* Problem to work on: In the entries that follow, which lines hold the string "inset"? List them.

* Data shown:
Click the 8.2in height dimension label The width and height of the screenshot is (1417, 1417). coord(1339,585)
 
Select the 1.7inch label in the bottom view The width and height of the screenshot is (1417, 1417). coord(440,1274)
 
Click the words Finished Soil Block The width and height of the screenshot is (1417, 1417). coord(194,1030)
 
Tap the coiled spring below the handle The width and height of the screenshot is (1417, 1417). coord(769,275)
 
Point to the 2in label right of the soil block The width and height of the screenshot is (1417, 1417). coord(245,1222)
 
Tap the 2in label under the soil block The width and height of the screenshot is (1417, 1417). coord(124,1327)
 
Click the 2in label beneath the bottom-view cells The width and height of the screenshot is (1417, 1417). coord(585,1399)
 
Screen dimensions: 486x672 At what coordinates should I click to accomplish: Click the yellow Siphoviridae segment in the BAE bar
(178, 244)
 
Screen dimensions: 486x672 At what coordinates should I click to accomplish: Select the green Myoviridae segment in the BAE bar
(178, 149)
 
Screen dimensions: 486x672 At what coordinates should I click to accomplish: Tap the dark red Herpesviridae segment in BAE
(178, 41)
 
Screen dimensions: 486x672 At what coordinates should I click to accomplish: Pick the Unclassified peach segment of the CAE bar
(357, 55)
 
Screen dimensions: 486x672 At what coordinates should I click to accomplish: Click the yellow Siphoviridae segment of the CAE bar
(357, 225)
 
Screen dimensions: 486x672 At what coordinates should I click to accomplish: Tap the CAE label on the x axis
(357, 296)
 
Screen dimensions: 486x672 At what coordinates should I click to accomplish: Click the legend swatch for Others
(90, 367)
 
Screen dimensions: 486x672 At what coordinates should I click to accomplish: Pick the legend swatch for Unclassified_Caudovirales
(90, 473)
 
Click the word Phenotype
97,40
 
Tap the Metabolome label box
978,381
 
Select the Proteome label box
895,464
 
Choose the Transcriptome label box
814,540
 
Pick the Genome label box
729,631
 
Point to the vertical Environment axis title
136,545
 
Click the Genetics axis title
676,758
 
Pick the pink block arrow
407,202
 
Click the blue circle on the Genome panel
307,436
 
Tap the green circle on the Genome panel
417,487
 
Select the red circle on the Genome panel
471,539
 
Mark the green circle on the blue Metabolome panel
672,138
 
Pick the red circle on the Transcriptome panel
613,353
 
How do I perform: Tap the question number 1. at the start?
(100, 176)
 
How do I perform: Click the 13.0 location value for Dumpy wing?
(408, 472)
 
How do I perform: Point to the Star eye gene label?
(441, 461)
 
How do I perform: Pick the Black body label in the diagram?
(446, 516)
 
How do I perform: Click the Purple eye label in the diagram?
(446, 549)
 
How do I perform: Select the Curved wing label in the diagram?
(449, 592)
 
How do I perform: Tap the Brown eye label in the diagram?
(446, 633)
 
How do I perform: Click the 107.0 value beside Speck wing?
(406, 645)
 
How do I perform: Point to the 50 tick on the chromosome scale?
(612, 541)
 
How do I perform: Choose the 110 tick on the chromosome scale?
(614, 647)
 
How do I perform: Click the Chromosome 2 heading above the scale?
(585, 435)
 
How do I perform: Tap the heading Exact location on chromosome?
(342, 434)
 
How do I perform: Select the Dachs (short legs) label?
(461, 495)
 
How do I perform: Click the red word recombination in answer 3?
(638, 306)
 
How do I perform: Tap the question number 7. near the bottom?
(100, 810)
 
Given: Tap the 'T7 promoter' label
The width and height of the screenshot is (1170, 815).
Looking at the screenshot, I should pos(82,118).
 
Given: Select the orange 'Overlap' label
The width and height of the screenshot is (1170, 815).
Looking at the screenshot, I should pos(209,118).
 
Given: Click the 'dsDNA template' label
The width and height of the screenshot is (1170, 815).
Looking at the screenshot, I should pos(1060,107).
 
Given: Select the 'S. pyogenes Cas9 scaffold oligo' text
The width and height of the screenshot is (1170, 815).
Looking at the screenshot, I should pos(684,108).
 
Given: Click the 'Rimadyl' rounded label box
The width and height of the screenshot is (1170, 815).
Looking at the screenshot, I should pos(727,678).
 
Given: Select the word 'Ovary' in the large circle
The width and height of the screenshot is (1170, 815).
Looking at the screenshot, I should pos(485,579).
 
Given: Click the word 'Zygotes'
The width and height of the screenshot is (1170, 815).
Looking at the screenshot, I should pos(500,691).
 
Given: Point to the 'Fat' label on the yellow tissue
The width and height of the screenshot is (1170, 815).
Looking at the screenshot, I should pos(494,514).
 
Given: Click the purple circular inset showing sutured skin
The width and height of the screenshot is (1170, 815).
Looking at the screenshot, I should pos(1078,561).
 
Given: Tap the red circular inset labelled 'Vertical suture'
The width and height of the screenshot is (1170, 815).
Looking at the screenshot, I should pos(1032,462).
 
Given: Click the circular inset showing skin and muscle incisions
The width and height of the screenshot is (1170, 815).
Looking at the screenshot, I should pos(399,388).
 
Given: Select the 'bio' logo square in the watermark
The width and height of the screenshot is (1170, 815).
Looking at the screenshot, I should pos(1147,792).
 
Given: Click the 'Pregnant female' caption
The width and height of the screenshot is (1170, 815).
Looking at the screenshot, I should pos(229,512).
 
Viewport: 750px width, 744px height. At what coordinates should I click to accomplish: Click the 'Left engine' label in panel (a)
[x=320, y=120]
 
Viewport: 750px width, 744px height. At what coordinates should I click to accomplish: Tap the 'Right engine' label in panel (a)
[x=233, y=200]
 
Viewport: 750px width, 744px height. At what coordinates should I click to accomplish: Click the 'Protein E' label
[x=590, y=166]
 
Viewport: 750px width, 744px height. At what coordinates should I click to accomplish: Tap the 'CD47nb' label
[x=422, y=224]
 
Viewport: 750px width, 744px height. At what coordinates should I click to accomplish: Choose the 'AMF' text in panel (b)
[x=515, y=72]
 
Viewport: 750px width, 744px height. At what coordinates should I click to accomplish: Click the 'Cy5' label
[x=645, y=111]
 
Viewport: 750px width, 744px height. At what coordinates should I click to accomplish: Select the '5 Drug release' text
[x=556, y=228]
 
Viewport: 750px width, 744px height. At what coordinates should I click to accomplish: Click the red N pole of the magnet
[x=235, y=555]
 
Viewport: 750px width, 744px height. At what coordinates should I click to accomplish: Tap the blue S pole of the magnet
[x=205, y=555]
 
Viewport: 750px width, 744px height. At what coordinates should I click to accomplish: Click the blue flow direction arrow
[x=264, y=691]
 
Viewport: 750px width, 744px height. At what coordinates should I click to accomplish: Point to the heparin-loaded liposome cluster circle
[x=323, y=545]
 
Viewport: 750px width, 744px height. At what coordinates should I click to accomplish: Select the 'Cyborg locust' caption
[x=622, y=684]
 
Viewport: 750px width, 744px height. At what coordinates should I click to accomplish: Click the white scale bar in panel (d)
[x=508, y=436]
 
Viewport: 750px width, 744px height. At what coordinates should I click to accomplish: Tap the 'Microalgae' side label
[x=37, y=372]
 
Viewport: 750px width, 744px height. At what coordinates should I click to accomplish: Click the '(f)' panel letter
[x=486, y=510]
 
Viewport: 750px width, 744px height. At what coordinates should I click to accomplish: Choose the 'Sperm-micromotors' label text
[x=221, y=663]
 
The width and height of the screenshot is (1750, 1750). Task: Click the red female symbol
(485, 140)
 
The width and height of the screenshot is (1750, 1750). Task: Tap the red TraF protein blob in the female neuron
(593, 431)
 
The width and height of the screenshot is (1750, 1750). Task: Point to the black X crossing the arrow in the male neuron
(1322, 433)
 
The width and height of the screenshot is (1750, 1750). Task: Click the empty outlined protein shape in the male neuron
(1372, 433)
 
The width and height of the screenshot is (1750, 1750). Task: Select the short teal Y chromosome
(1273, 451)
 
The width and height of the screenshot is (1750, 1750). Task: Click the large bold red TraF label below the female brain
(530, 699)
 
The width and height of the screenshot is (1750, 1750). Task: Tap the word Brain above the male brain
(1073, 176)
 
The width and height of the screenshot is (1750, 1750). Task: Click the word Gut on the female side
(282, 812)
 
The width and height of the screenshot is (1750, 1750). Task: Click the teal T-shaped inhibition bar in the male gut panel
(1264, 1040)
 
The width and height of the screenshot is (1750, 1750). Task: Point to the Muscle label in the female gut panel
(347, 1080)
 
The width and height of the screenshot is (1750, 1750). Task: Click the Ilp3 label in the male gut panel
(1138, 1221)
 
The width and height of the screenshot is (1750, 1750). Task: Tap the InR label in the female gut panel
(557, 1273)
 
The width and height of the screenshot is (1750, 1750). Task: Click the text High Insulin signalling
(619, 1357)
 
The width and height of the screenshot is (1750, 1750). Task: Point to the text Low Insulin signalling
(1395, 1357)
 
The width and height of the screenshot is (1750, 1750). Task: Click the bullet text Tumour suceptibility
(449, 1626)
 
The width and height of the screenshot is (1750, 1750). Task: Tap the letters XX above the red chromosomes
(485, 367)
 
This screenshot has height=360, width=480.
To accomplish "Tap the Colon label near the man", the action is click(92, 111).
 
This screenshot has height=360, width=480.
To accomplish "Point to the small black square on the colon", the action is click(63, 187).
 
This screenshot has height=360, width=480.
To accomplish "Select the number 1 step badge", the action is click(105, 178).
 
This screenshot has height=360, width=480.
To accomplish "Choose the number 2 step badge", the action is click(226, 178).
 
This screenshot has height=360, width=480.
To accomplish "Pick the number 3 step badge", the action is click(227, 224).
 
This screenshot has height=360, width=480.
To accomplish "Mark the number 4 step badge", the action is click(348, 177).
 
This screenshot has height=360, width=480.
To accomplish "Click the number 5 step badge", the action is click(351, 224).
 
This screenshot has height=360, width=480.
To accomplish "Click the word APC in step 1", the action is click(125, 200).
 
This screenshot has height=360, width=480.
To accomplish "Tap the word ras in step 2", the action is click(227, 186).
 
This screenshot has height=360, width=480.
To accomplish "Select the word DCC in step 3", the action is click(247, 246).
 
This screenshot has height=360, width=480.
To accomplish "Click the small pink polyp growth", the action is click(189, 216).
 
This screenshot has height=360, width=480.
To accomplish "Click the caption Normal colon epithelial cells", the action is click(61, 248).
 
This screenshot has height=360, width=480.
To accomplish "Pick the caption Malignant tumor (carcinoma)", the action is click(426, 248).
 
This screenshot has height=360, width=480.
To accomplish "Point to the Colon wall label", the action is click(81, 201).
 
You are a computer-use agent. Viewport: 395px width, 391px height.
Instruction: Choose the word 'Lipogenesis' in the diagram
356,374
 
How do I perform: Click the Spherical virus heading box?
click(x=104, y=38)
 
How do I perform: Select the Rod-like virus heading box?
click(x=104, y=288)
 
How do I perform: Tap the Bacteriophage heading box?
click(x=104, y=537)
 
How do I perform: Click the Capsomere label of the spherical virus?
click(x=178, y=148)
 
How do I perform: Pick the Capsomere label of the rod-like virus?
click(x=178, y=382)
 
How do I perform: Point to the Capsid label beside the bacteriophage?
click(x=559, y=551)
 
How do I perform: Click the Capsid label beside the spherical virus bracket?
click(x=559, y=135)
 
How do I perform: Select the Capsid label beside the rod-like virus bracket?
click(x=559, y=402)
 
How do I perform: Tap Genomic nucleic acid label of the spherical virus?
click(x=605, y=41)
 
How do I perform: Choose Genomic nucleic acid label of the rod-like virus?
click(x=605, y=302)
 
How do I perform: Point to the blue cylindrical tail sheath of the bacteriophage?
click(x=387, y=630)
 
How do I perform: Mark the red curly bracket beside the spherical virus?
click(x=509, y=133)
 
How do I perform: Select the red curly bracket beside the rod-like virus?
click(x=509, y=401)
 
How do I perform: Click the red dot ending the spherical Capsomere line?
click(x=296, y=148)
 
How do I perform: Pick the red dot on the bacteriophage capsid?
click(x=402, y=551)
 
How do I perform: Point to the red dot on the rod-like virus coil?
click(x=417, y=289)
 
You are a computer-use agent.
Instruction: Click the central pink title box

* Output for this task:
Given: Click the purple circular inset showing sutured skin
Given: Tap the red circular inset labelled 'Vertical suture'
Given: Click the circular inset showing skin and muscle incisions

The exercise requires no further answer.